Veronica Chiarelli, PhD Cognitive Science
Veronica has a Bachelor of Computer Science Honours and a Masters of Cognitive Science. She is now a PhD student in Cognitive Science and is joining the L-Neuro lab for a methodology rotation. Her research interests include learning and educational technologies, especially in the context of computer programming education.
Nayna Kirubakar, MA Cognitive Science
Nayna is a master's student in the Cognitive Science department. Her research interests are how the language center in the brain is affected in various disorders like schizophrenia and Alzheimer Disease. She is also interested in seeing if the impact on the language centre is different in bilinguals and monolinguals.
She has a bachelor's degree in Philosophy and a certificate in Psychology. She also has some basic knowledge of neuroscience. Nayna is also a science communicator and is passionate about knowledge mobilization and making science accessible for everyone.
Sam Egan, MA Cognitive Science
Sam's research was on the cognitive predictors of student success in computer science. Sam's research interests are in the areas of cognition, psycholinguistics, and educational research.
Dalia Serik, Honours Cognitive Science,
Dalia is a fourth-year Cognitive Science student in the Psychology and Cognition Concentration. She is now taking part in the MegaLang project and working on her Honours Thesis. Dalia’s research interests are psycholinguistics, communication disorders and applied educational research.

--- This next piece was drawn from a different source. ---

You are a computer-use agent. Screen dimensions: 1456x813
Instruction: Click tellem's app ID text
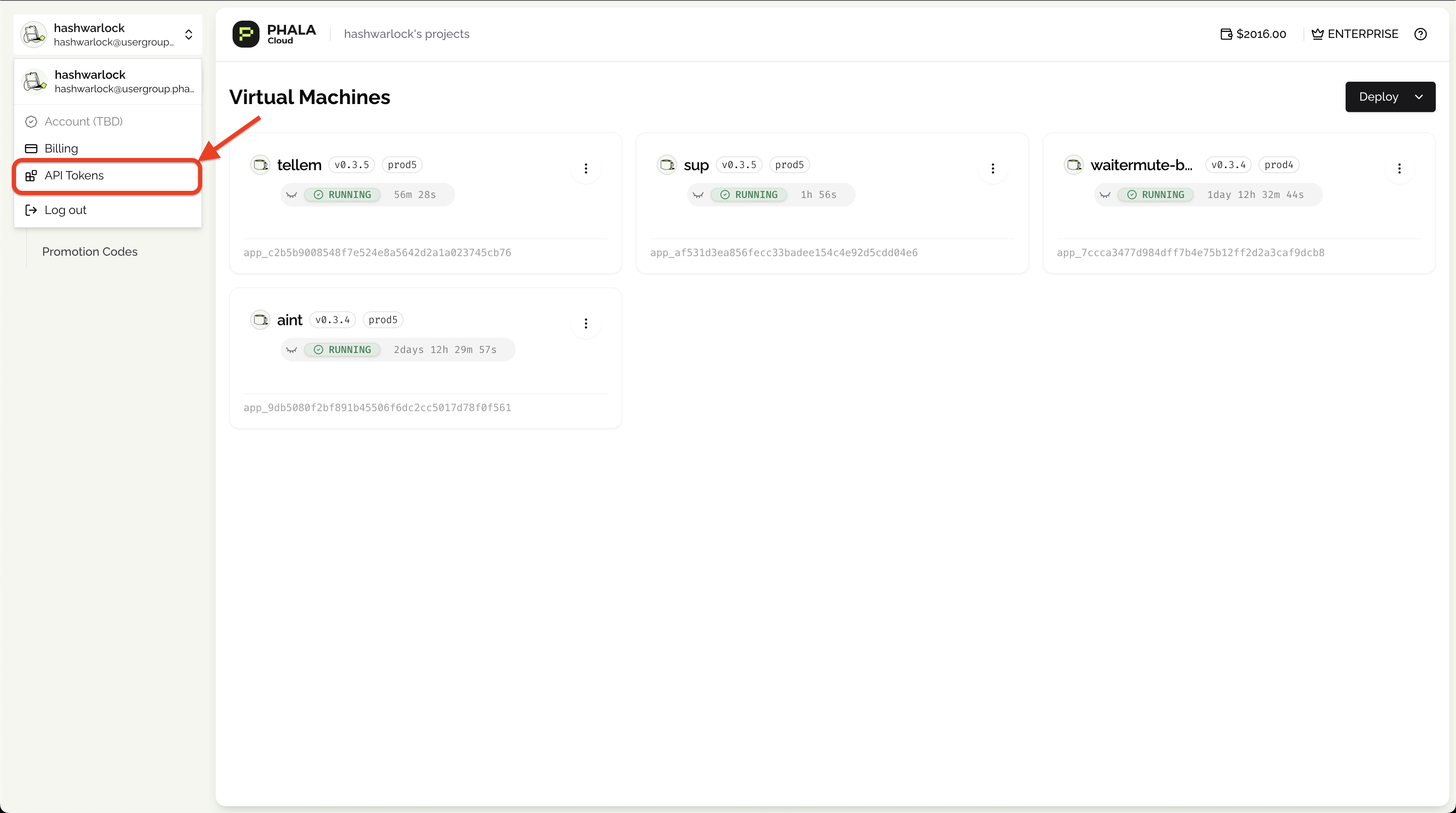(377, 253)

Grace Yee, Post-Baccalaureate Diploma in Cognitive Science
Grace is pursuing a Post-Baccalaureate Diploma in Cognitive Science. She holds a BSc in Psychology from the University of Toronto. She is working alongside Masih Zaamari to conduct research on mental representation and language.
Marina Panfilova, Honours Cognitive Science
Marina is a 4th year student in Cognitive Science with Concentration in Psychology and Cognition. She is currently taking part in the “Aptitude for Learning Languages: Fact or Fiction” study and working on her Honours thesis. Marina’s research interests are language development, bilingualism, and psycholinguistics.